2. My employment creates a relationship of confidence and trust between me and the Company with respect to any information:

(a) applicable to the business of the Company; and

  (b)   applicable to the business of any client or customer of the Company, which may be made known to me by the Company or by any client or customer of the Company, or learned by me during the period of my employment.

3. The Company possesses and will in the future possess information that has been, or will be, created, discovered or developed, or has become or will become otherwise known to the Company (including, without limitation, information created, discovered, developed or made known by or to me during the period of or arising out of my employment by the Company), and/or in which property rights have been or will be assigned or otherwise conveyed to the Company, which information has or will have actual or potential economic value in the business in which the Company is engaged. All of the aforementioned information is hereinafter called “Proprietary Information.” By way of illustration, but not limitation, Proprietary Information includes (a) trade secrets, inventions, ideas, processes, formulae, data, know-how, source and object codes, programs, other works of authorship, improvements, techniques, discoveries, developments and designs (hereinafter collectively referred to as “Inventions”) and (b) information regarding plans for research, development, new products or product improvements, marketing and selling, business plans, strategies, budgets, unpublished financial statements, forecasts, licenses, prices and costs, suppliers, customers and information regarding the skills, identity or compensation of other employees of the Company.

4. As used herein, the period of my employment includes any time in which I may be retained by the Company as a consultant.

I represent and warrant that I have terminated employment with one or more prior employers and that my employment with the Company, and the use of any skills and knowledge that I may have by the Company, are not in violation of the terms of any contract that I am a party to or any other applicable provision of the law.

In consideration of my employment and the compensation received by me from the Company from time to time, I hereby agree as follows:

1. All Proprietary Information shall be the sole property of the Company and its assigns, and the Company and its assigns shall be the sole owner of all patents, copyrights, trademarks and other rights in connection therewith. I hereby assign to the Company any rights I may have or acquire in all Proprietary Information. At all times, both during my employment by the Company and after its termination, I will not acquire any Proprietary Information by improper means, I will keep in confidence and trust all Proprietary Information which I may acquire, and I will not use or disclose any such Proprietary Information or anything relating to it without the written consent of the Company, except as may be necessary in the ordinary course of performing my duties as an employee of the Company.

2. INTENTIONALLY OMITTED.

3. In the event of the termination of my employment by me or by the Company for any reason, I will either (i) deliver to the Company all documents and data of any nature pertaining to my work with the Company, or (ii) at the request of the Company, destroy all documents and data of any nature pertaining to my work with the Company and certify that such documents and data have been destroyed. Furthermore, I will not take with me any documents or data of any description or any reproduction of any description containing or pertaining to any Proprietary Information.
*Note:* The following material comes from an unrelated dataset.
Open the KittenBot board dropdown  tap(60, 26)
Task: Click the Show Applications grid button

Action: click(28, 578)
4. I will promptly disclose to the Company, or any persons designated by it, all Inventions, whether or not patentable or copyrightable, made, conceived, reduced to practice, developed, originated or learned by me, either alone or jointly with others, either:

(a) during the period of my employment which are directly or indirectly related to or useful in the business or industry of the Company or the research or development of the Company, or result from tasks assigned to me by the Company or are otherwise within the scope of my responsibilities with the Company, or result from use of facilities, equipment, supplies or premises owned, leased or contracted for by the Company or use or knowledge of Proprietary Information; or

(b) within six (6) months after termination of my employment which are directly or indirectly conceived as a result of, or are suggested or attributable to, work done by me during such employment or result from use or knowledge of Proprietary Information.
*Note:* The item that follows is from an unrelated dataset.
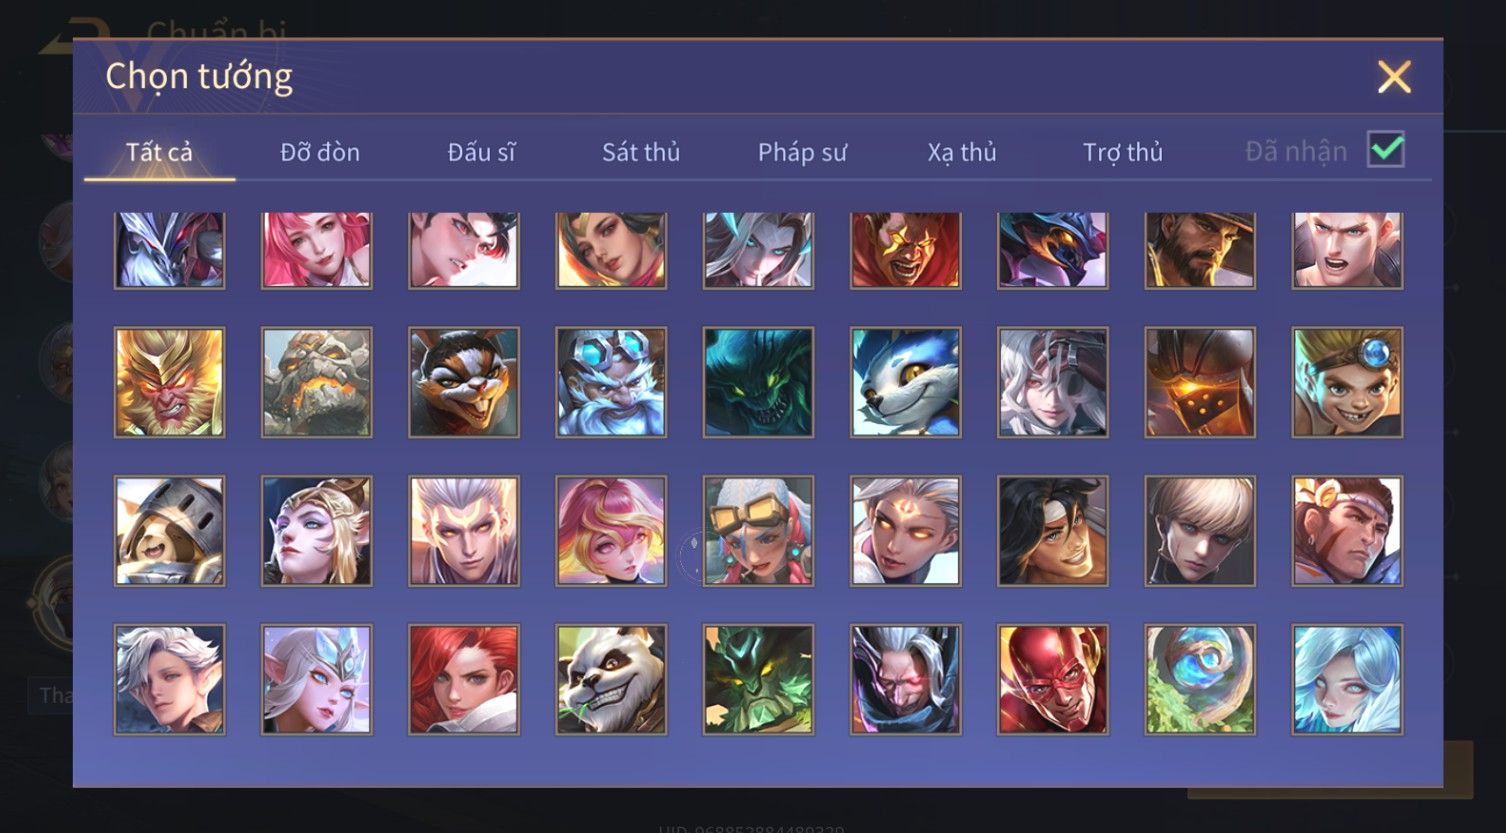
Task: Pick the red-masked Flash hero portrait
Action: [x=1052, y=680]
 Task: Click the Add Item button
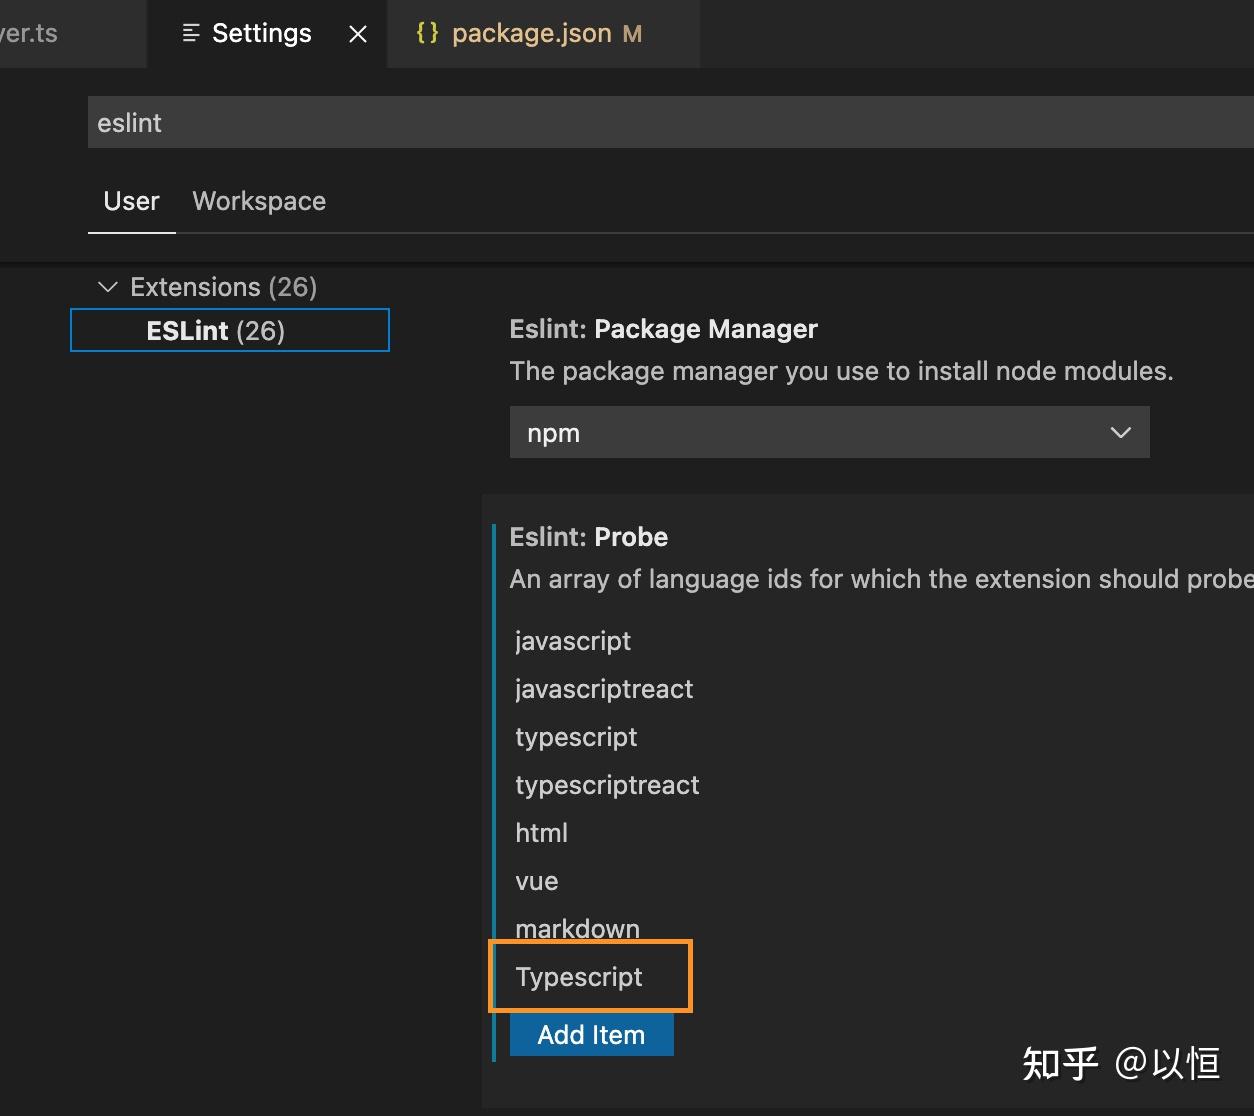pyautogui.click(x=591, y=1035)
5. I acknowledge that all original works of authorship that are made by me (solely or jointly with others) within the scope of my employment and which are protectable by copyright are “works made for hire,” as that term is defined in the United States Copyright Act (17 U.S.C., Section 101).

6. I agree that all Inventions shall be the sole property of the Company and its assigns, and the Company and its assigns shall be the sole owner of all patents and other rights in connection therewith. I hereby assign to the Company any rights I may have or acquire in all Inventions. I further agree as to all Inventions to assist the Company in every proper way (but at the Company’s expense) to obtain and from time to time enforce patents, copyrights, trademarks and other rights and protections relating to the Inventions in any and all countries, and to that end I will execute all documents for use in applying for and obtaining such patents, copyrights, trademarks, and other rights and protections and enforcing the same, as the Company may desire, together with any assignments thereof to the Company or persons designated by it. My obligation to assist the Company in obtaining and enforcing patents, copyrights, trademarks and other rights and protections relating to the Inventions in any and all countries shall continue beyond the termination of my employment, but the Company shall compensate me at a reasonable rate after such termination for time actually spent by me at the Company’s request on such assistance. In the event the Company is unable, after reasonable effort, to secure my signature on any document or documents needed to apply for or prosecute any patent, copyright, or other right or protection relating to an Invention, for any reason whatsoever, I hereby irrevocably designate and appoint the Company and its duly authorized officers and agents as my agent and attorney-in-fact to act for and on my behalf to execute and file any such application or applications and to do all other lawfully permitted acts to further the prosecution and issuance of patents, copyrights, or similar protections thereon with the same legal force and effect as if executed by me. I hereby waive and quitclaim to the Company any and all claims, of any nature whatsoever, which I now or may hereafter have for infringement of any Proprietary Rights assigned hereunder to the Company.

7. As a matter of record I have identified on Exhibit A attached hereto all Inventions relevant to the subject matter of my employment by the Company which have been made or conceived or first reduced to practice by me alone or jointly with others prior to my engagement by the Company which I desire to remove from the operation of this Agreement; and I represent that such list is complete. If disclosure of any such Invention on Exhibit A would cause me to violate any prior confidentiality agreement, I understand that I am not to list such Inventions on Exhibit A but I must inform the Company that all such Inventions have not been listed for that reason. If there is no such list on Exhibit A and I have not otherwise informed the Company in accordance with the preceding sentence, I represent that I have made no such Inventions at the time of signing this Agreement.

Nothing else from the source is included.